The next morning, I’d gotten off the train and had almost reached my workplace before I remembered to check the website on the seed packet. What was it? Something with the word ‘mindfulness’ in it. At my desk, I searched for sites that had anything to do with mindfulness and planting seeds of suggestion. I found the one I thought might be from the packet, and glanced over it. As expected, the company sold audios for self-hypnosis as well as items for meditation: crystals, music, mats and cushions, oils, singing bowls, and candles, among other items meant to help send a person into deep meditation. The seed packets were a promotional item to give to gardener friends who might need some meditation in their lives. Clever idea. I’d have to show Cara the site when I got home today. Maybe she could get into some meditation to help her relax while she looked for another job.

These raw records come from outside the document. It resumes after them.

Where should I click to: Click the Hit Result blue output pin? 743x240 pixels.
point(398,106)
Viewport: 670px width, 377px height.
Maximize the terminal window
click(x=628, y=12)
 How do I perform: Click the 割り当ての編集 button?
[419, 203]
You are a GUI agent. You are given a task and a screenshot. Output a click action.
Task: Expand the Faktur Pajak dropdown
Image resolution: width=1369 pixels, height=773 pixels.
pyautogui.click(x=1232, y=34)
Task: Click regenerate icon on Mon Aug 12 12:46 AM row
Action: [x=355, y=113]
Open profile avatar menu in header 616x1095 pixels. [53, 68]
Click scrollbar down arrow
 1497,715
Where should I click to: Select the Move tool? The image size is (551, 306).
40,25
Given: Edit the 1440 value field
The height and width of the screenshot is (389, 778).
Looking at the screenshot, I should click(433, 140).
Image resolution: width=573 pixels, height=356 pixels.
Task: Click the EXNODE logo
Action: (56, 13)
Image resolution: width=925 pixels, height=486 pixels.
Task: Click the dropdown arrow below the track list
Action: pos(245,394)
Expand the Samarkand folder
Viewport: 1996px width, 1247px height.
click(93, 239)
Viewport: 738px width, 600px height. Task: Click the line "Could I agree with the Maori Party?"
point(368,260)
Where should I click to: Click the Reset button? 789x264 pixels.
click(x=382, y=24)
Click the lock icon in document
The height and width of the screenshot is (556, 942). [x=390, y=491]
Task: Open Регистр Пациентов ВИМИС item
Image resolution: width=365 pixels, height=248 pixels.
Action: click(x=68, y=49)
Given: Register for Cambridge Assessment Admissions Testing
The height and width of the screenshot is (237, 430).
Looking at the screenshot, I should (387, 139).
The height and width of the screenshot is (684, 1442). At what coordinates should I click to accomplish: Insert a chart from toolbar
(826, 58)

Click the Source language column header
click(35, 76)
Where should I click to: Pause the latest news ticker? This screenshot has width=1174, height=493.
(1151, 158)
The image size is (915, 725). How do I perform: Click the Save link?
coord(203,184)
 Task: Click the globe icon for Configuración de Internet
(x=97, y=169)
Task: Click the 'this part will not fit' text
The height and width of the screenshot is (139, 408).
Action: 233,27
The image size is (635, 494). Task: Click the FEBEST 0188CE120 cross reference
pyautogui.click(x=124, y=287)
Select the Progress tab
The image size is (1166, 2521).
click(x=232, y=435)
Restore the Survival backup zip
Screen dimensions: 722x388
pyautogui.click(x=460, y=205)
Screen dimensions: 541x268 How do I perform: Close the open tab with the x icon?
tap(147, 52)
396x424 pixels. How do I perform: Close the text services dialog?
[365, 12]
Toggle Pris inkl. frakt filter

After an afternoon of web development planning meetings, I left the building at around six pm and headed to the grocery store to pick up ingredients to make chocolate ganache truffles for dessert tonight. Cara would be putting together dinner, and I was in charge of dessert. Of course, if she needed to budget her expenses, I’d pay her back. I needed to remember to tell her that. She’d seemed so down last night.
I opened the apartment door and stood in the entryway.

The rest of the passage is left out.